Koert Debeuf, Professor of International Politics and the Middle East
Koert Debeuf

Koert Debeuf, Professor of International Politics and the Middle East at the VUB, now heads the Caroline Pauwels Academy of Critical Thinking (PACT).

“I was keen to ensure that the Coetzee event became part of PACT’s programme — even though it’s jointly organised with Passa Porta, De Munt, publisher Cossee and the VUB. It fits perfectly with PACT’s mission, since Coetzee’s literature inspires critical thinking. I’m not sure whether he’ll want to speak about his work — he’s known for rarely doing so. But he’ll be on stage with Belgian opera composer Nicholas Lens, who happens to be a good friend of mine. Through Nicholas, I’ve caught a glimpse of the man behind the author. Coetzee writes librettos for his operas — works that are surprisingly little-known in Belgium but acclaimed abroad.

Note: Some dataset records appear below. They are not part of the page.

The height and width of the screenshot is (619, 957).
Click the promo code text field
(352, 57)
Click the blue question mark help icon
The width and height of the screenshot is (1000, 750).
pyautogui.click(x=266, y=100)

That alone makes it worth highlighting this lesser-known side of Coetzee. Together they’ll discuss their collaborative opera, and the audience will hear excerpts from it. The programme will be tight — about ninety minutes — but intellectually speaking, there’ll be plenty to eat and drink.”

“One of my favourite books is Waiting for the Barbarians. Its central theme is fear of the unknown. It’s a brilliant story about a military outpost and a so-called barbarian tribe that no one has ever seen, yet everyone fears. The army arrives, the outpost becomes a fortress, and human rights are trampled. They march to battle — only to perish in the desert, never having seen a single barbarian.

The fight is lost to an imagined enemy. That idea of the ‘enemy’ recurs throughout human history — first Nazi Germany, then communism, later Islamism. How many of our enemies are imagined? Coetzee presents problems creatively and leaves it to the reader to find answers. His work stands the test of time — it’s rarely bound to a specific place or historical moment. Waiting for the Barbarians is as relevant today as when it was first written.”